With the web configurations activated your app will have an MVC
endpoint (on "/" by default, but configurable with
spring.cloud.function.web.path
) that can be used to access the
functions in the application context. The supported content types are
plain text and JSON.
Method | Path | Request | Response | Status |
---|---|---|---|---|
GET | /{supplier} | - | Items from the named supplier | 200 OK |
POST | /{consumer} | JSON object or text | Mirrors input and pushes request body into consumer | 202 Accepted |
POST | /{consumer} | JSON array or text with new lines | Mirrors input and pushes body into consumer one by one | 202 Accepted |
POST | /{function} | JSON object or text | The result of applying the named function | 200 OK |
POST | /{function} | JSON array or text with new lines | The result of applying the named function | 200 OK |
GET | /{function}/{item} | - | Convert the item into an object and return the result of applying the function | 200 OK |
As the table above shows the behaviour of the endpoint depends on the method and also the type of incoming request data. When the incoming data is single valued, and the target function is declared as obviously single valued (i.e. not returning a collection or Flux
), then the response will also contain a single value.

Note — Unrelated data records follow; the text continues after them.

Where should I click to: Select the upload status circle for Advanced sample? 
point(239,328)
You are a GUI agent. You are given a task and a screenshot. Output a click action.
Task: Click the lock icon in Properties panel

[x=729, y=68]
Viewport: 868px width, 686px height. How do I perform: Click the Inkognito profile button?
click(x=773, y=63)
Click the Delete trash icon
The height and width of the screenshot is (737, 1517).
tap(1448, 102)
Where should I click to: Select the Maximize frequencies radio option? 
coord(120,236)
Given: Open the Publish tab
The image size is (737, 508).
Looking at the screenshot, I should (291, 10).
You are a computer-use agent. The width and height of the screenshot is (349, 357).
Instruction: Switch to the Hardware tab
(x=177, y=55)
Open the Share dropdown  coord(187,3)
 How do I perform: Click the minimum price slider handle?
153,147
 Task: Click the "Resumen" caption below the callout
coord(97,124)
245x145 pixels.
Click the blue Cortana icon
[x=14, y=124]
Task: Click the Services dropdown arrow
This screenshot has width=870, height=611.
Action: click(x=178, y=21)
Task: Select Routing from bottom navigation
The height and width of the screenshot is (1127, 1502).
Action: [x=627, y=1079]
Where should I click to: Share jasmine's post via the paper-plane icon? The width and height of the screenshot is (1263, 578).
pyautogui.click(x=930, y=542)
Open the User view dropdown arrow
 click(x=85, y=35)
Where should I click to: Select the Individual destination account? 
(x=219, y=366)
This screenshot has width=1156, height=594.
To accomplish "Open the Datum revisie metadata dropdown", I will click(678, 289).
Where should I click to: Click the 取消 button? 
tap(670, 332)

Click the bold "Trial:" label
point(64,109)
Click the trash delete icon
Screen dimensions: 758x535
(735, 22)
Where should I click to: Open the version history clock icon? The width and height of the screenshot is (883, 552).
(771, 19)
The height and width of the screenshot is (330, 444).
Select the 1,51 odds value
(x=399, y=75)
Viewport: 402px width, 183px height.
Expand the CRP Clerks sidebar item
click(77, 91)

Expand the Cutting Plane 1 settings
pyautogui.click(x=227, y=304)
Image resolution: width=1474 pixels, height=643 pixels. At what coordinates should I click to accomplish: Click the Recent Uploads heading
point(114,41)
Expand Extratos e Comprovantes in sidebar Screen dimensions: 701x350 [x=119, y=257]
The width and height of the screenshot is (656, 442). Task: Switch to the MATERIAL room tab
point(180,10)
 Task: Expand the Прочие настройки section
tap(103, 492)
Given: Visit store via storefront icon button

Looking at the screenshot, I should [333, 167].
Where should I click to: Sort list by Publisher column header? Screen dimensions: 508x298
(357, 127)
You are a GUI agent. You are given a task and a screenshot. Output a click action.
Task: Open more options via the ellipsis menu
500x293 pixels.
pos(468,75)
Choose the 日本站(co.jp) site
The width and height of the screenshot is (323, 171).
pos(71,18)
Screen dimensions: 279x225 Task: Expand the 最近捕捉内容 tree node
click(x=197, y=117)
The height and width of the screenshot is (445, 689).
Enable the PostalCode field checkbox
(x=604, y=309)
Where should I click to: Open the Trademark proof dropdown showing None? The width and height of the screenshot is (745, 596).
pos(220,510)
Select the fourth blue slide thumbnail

For multi-valued responses the client can ask for a server-sent event stream by sending `Accept: text/event-stream".
If there is only a single function (consumer etc.) in the catalog, the name in the path is optional. Composite functions can be addressed using pipes or commas to separate function names (pipes are legal in URL paths, but a bit awkward to type on the command line).
For cases where there is more then a single function in catalog and you want to map a specific function to the root
path (e.g., "/"), or you want to compose several functions and then map to the root path you can do so by providing
spring.cloud.function.definition
property which essentially used by spring-=cloud-function-web module to provide
default mapping for cases where there is some type of a conflict (e.g., more then one function available etc).
For example,
--spring.cloud.function.definition=foo|bar
The above property will compose 'foo' and 'bar' function and map the composed function to the "/" path.
Functions and consumers that are declared with input and output in Message<?>
will see the request headers on the input messages, and the output message headers will be converted to HTTP headers.
When POSTing text the response format might be different with Spring Boot 2.0 and older versions, depending on the content negotiation (provide content type and accpt headers for the best results).